▶ Task data
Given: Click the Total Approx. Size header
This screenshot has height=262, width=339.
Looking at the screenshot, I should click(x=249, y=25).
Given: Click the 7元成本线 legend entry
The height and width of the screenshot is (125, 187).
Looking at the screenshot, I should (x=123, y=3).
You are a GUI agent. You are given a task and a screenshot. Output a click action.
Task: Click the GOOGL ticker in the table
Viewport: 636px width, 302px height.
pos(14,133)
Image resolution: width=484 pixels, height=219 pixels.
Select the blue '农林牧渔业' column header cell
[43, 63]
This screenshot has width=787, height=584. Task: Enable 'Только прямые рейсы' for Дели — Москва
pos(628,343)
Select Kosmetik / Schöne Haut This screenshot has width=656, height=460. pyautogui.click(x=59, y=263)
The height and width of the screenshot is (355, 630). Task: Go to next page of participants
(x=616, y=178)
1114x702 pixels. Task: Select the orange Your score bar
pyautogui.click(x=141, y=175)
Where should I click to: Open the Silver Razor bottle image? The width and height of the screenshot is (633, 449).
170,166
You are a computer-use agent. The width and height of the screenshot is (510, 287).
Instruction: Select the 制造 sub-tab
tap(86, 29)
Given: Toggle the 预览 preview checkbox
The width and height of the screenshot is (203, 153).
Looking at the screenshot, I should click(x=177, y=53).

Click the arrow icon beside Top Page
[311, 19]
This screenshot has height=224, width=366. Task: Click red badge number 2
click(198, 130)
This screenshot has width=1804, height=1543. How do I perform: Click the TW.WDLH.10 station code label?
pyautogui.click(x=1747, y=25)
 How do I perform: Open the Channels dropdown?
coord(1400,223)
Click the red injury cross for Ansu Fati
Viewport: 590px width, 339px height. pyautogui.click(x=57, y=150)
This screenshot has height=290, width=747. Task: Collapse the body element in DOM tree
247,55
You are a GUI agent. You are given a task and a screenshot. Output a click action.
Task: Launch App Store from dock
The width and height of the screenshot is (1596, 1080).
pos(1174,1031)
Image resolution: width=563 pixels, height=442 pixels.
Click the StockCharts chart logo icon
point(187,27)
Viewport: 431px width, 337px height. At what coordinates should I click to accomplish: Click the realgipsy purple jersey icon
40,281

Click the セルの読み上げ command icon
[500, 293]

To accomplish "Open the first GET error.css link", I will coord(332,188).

▶ Exercise instructions
The expected answer holds each line from the listing above where the string "resolution" is present.

▶ Task solution
Image resolution: width=484 pixels, height=219 pixels.
Image resolution: width=563 pixels, height=442 pixels.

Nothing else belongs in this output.